Consegne >>
• 1. Riscrivi il passo del testo sulla campagna di contraccezione in Groenlandia che comincia con "Avrebbe attuato, fra" e prosegue fino a "sottoposta a isterectomia.". Metti "trecentomila corone" al posto di "300mila corone".
• 2. Secondo il testo sulla campagna di contraccezione in Groenlandia, quali disturbi avrebbero avuto per anni molte delle donne?
• 3. Scrivi il seguito del testo sulla campagna di contraccezione in Groenlandia, cominciando dopo l'ultima frase riportata.

Sezione del documento >>

────

Avrebbe attuato, fra gli anni Sessanta e Settanta, una campagna di contraccezione forzata per limitare la natalità in Groenlandia e risparmiare sul welfare: adesso, a oltre mezzo secolo di distanza da quegli eventi, la Danimarca ha ricevuto una richiesta di risarcimento da parte di 67 donne di etnia inuit nate nell’ex colonia artica. Ciascuna di loro ha chiesto al governo danese 300mila corone, l’equivalente di circa 40mila euro, minacciando di fargli causa se non dovesse accettare. Si tratta comunque solo di una piccola parte delle migliaia di donne a cui sarebbe stata impiantata la spirale contraccettiva senza consenso e senza ricevere quasi nessuna cura negli anni seguenti. Molte di loro non sarebbero mai riuscite ad avere figli e avrebbero avuto per anni dolori acuti, emorragie interne e infezioni addominali. Qualcuna sarebbe stata persino sottoposta a isterectomia.

Il piano di Copenaghen, chiamato ‘Danish coil campaign’, sarebbe riuscito in pochi anni a dimezzare il tasso di natalità dell’isola che fra gli anni Cinquanta e l’inizio degli anni Sessanta sperimentò un vero e proprio boom delle nascite, finché nel 1970 si raggiunse il raddoppio della popolazione dell’isola. Quel boom era dovuto ai piani di modernizzazione del governo, che avevano migliorato il sistema sanitario groenlandese riducendo malattie e mortalità infantile in un periodo in cui la Groenlandia, territorio danese dal 1814, aveva appena cessato di essere una colonia per diventare nel 1953 parte integrante del Regno di Danimarca.

────

Elenco dei dati >>
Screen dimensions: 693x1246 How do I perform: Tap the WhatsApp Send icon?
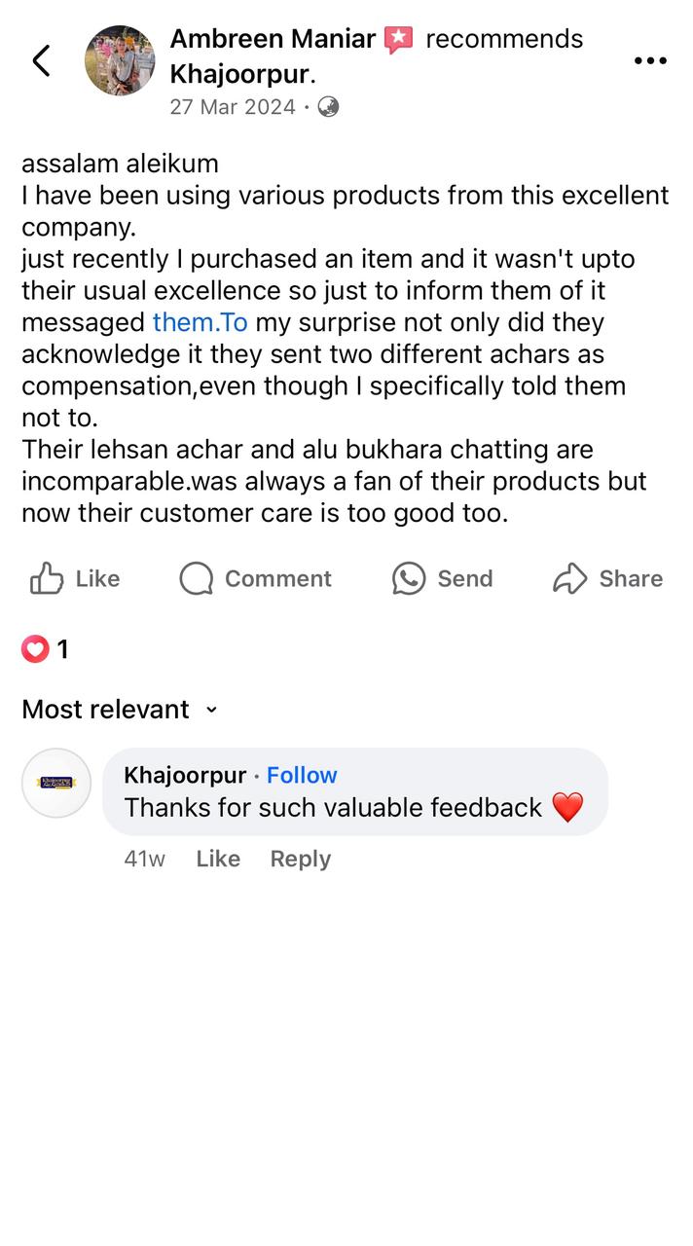pyautogui.click(x=409, y=578)
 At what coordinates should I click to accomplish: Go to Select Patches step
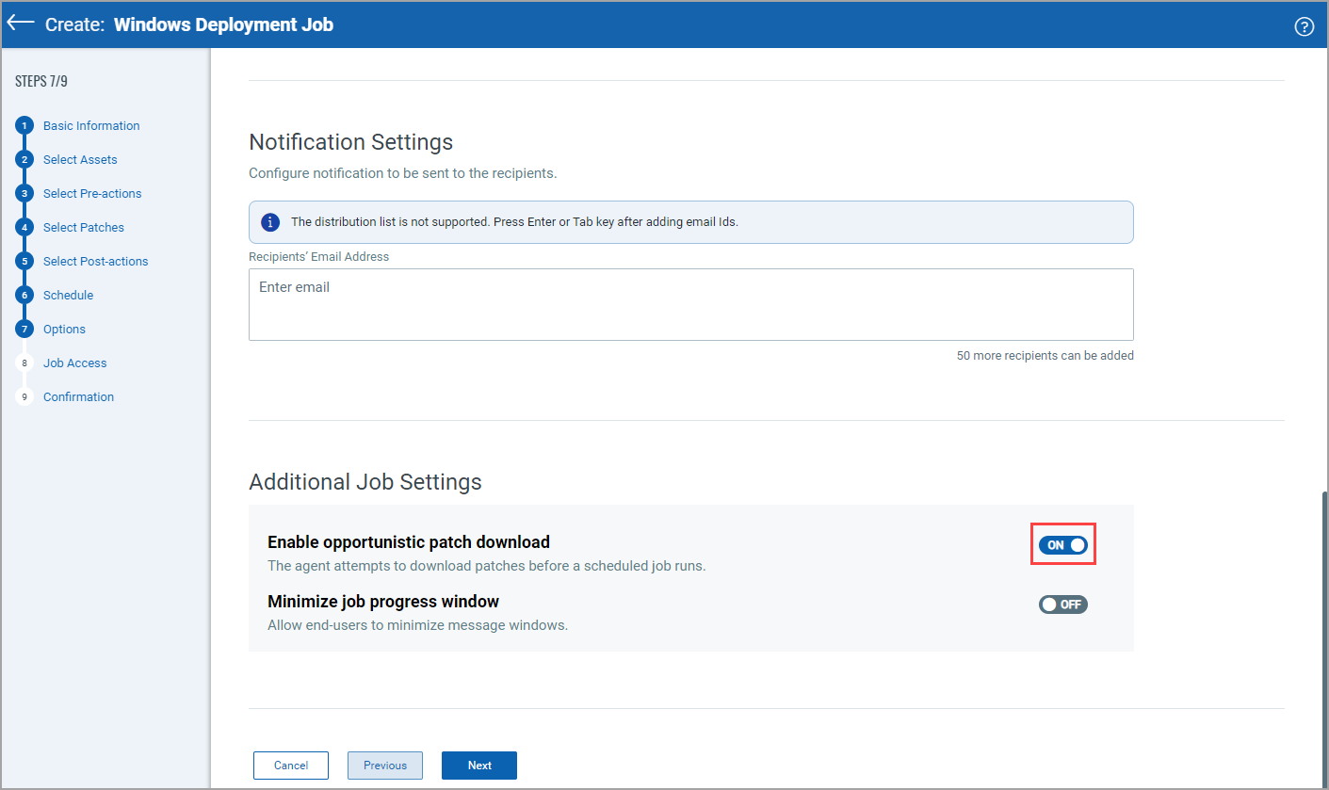(x=84, y=228)
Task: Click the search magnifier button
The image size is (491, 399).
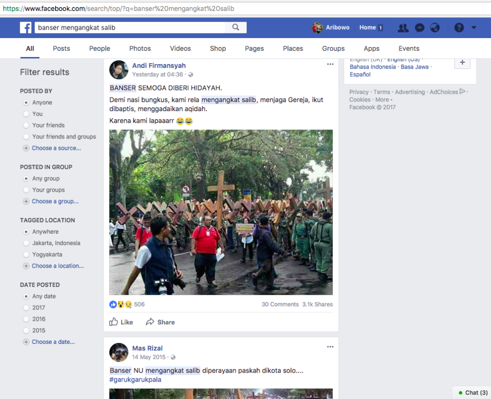Action: click(x=235, y=28)
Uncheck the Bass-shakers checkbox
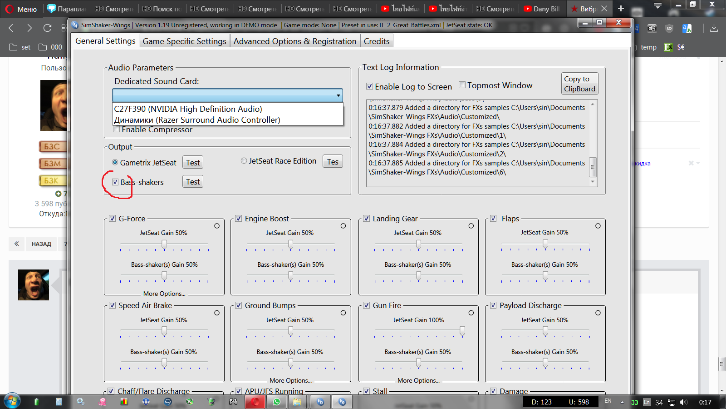726x409 pixels. click(x=115, y=182)
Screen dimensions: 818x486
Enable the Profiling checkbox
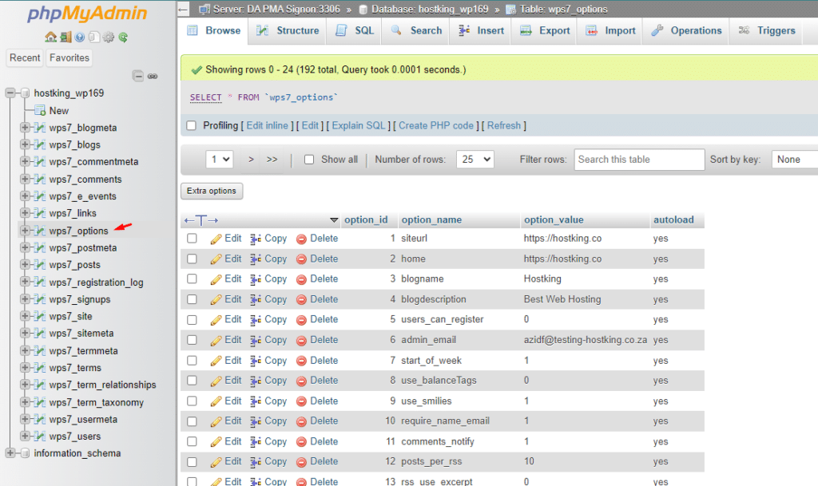click(x=192, y=125)
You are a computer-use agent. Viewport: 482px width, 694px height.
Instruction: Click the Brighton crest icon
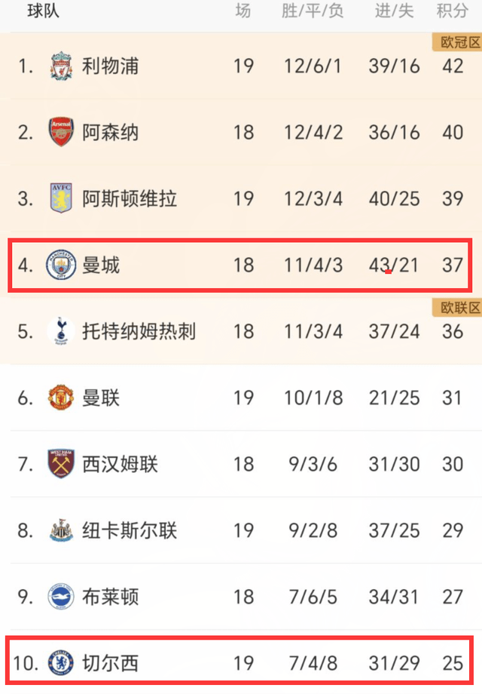click(x=60, y=597)
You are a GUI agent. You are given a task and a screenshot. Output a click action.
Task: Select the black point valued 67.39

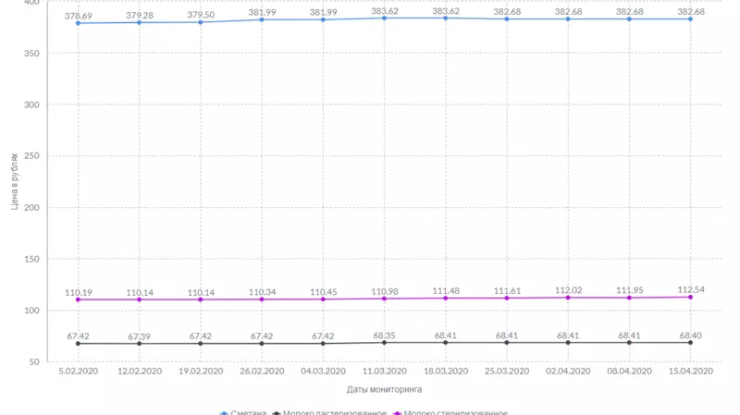click(140, 344)
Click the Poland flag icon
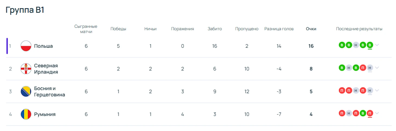Screen dimensions: 396x131 coord(26,46)
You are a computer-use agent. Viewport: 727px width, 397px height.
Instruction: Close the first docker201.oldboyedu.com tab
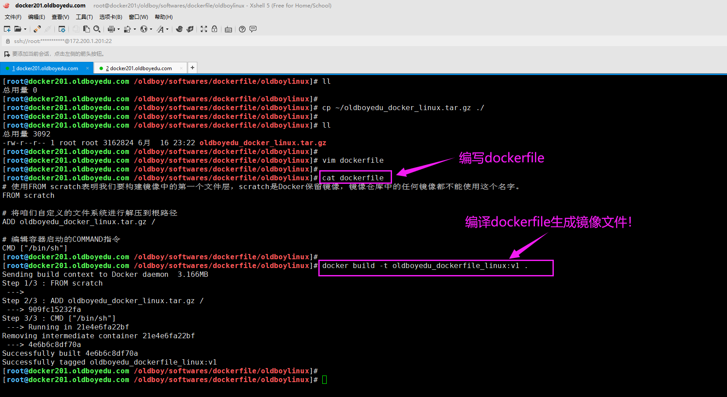point(87,68)

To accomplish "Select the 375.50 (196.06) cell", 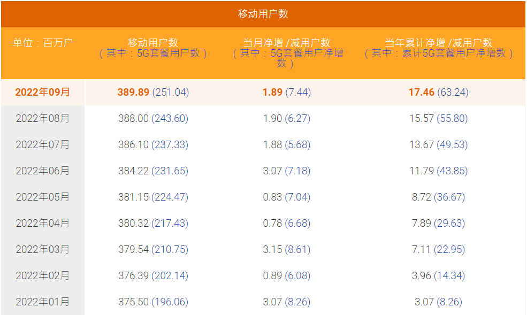I will click(153, 302).
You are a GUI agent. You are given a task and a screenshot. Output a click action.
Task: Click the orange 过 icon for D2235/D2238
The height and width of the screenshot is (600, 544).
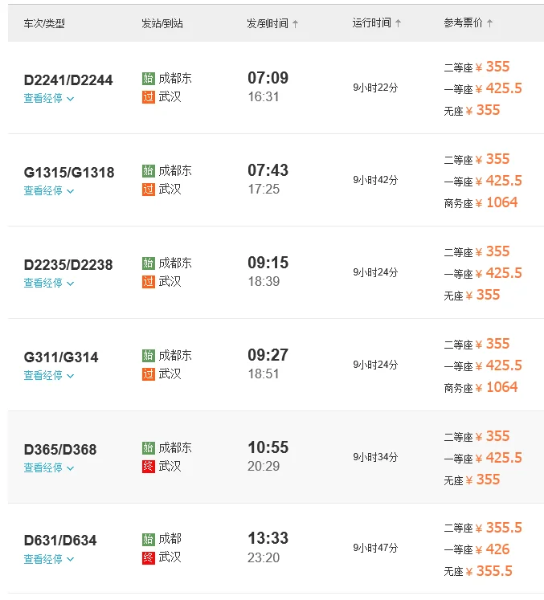148,282
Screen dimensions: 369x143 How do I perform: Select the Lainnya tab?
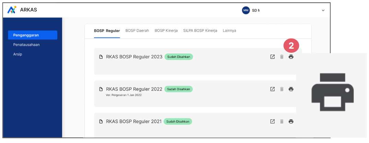click(x=229, y=31)
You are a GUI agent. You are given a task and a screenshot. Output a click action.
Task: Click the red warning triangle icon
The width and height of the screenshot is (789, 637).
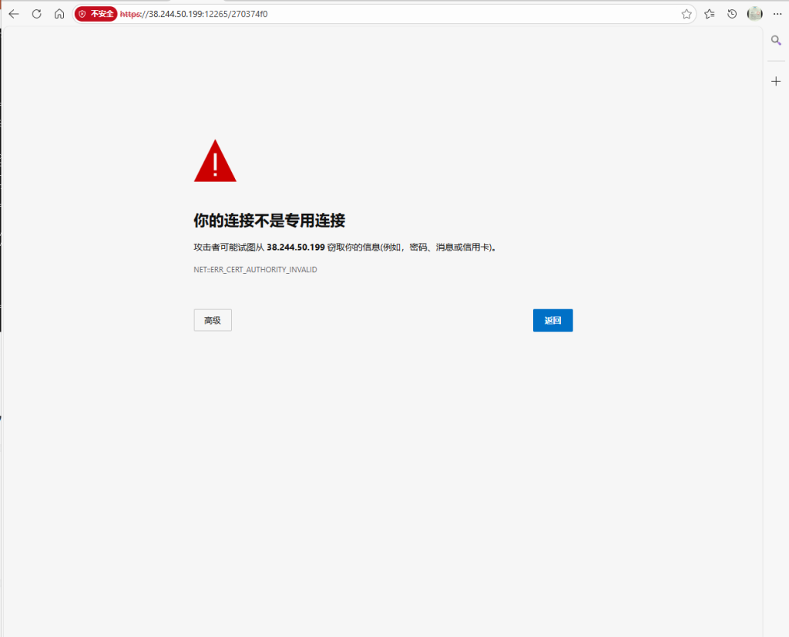pyautogui.click(x=215, y=161)
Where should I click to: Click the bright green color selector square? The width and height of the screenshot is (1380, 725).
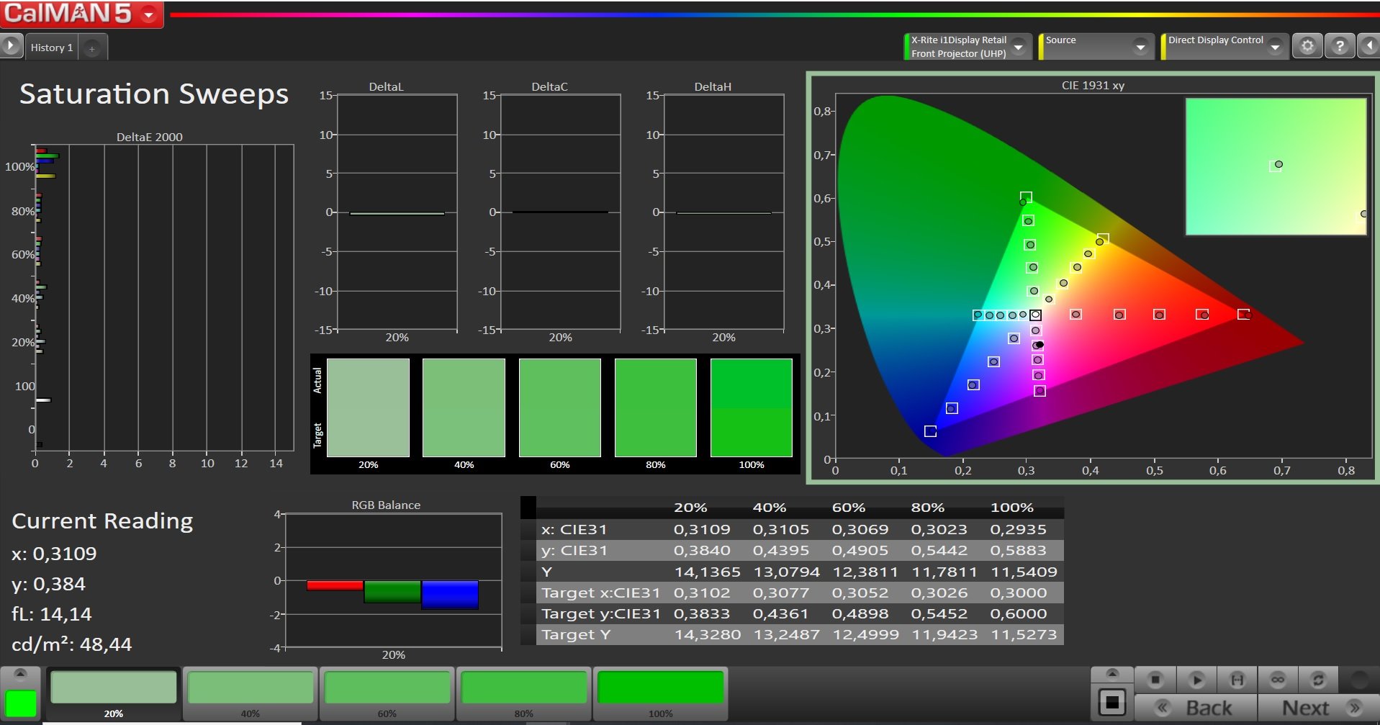coord(21,703)
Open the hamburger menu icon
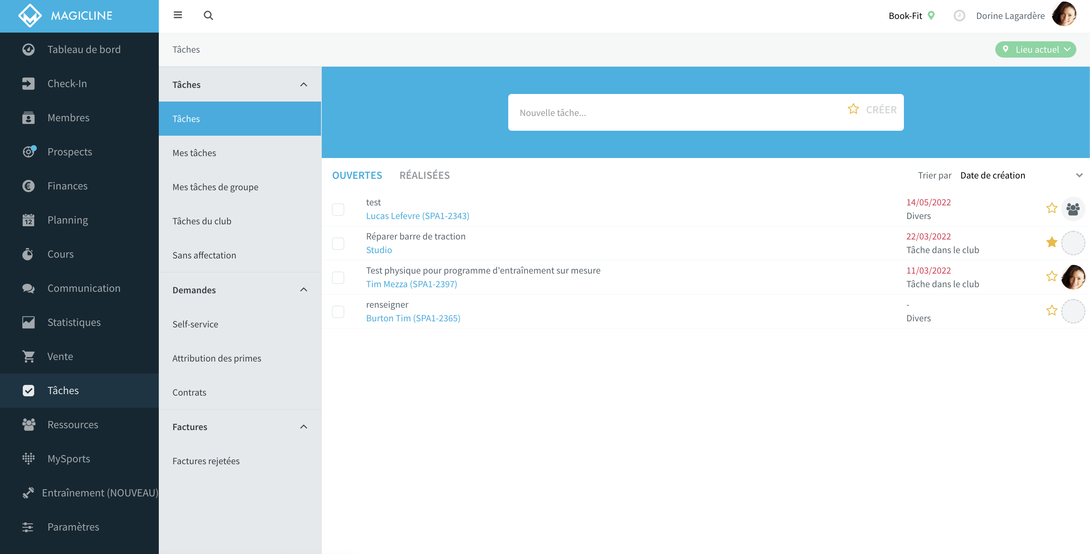The width and height of the screenshot is (1090, 554). (x=178, y=15)
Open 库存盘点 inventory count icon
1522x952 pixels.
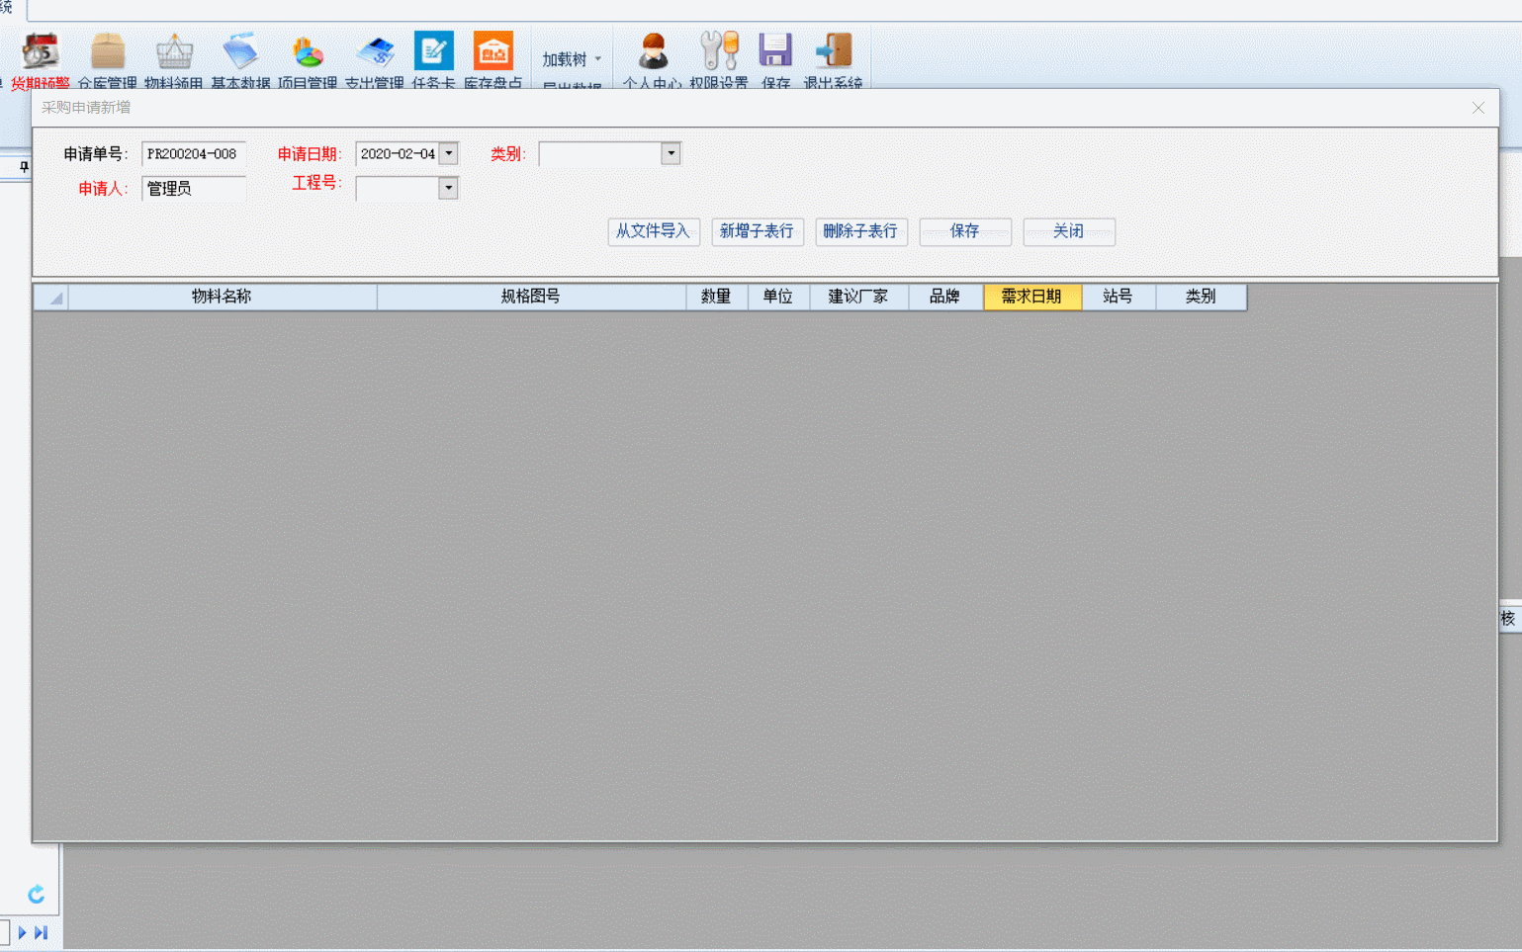[x=492, y=52]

────

Soluzioni dell'esercizio >>
• 1.
Avrebbe attuato, fra gli anni Sessanta e Settanta, una campagna di contraccezione forzata per limitare la natalità in Groenlandia e risparmiare sul welfare: adesso, a oltre mezzo secolo di distanza da quegli eventi, la Danimarca ha ricevuto una richiesta di risarcimento da parte di 67 donne di etnia inuit nate nell’ex colonia artica. Ciascuna di loro ha chiesto al governo danese trecentomila corone, l’equivalente di circa 40mila euro, minacciando di fargli causa se non dovesse accettare. Si tratta comunque solo di una piccola parte delle migliaia di donne a cui sarebbe stata impiantata la spirale contraccettiva senza consenso e senza ricevere quasi nessuna cura negli anni seguenti. Molte di loro non sarebbero mai riuscite ad avere figli e avrebbero avuto per anni dolori acuti, emorragie interne e infezioni addominali. Qualcuna sarebbe stata persino sottoposta a isterectomia.

• 2. dolori acuti, emorragie interne, infezioni addominali

• 3.
Il piano di controllo delle nascite divenne di dominio pubblico nel 2017, quando la psicologa e attivista Naja Lyberth, una delle donne che ora ha chiesto il risarcimento, rivelò che nel 1976, quando aveva appena 13 anni, le fu impiantato un dispositivo contraccettivo dopo una visita medica a scuola. Nessuno le spiegò cosa fosse quell’oggetto, nessuno chiese il consenso suo o dei suoi genitori, e lo stesso accadde con altre compagne di classe. La questione si impose poi all’attenzione dell’opinione pubblica danese nel 2022, grazie al podcast Spiralkampagnen (“la campagna della spirale”), prodotto dalla tv pubblica danese e trasmesso anche in radio.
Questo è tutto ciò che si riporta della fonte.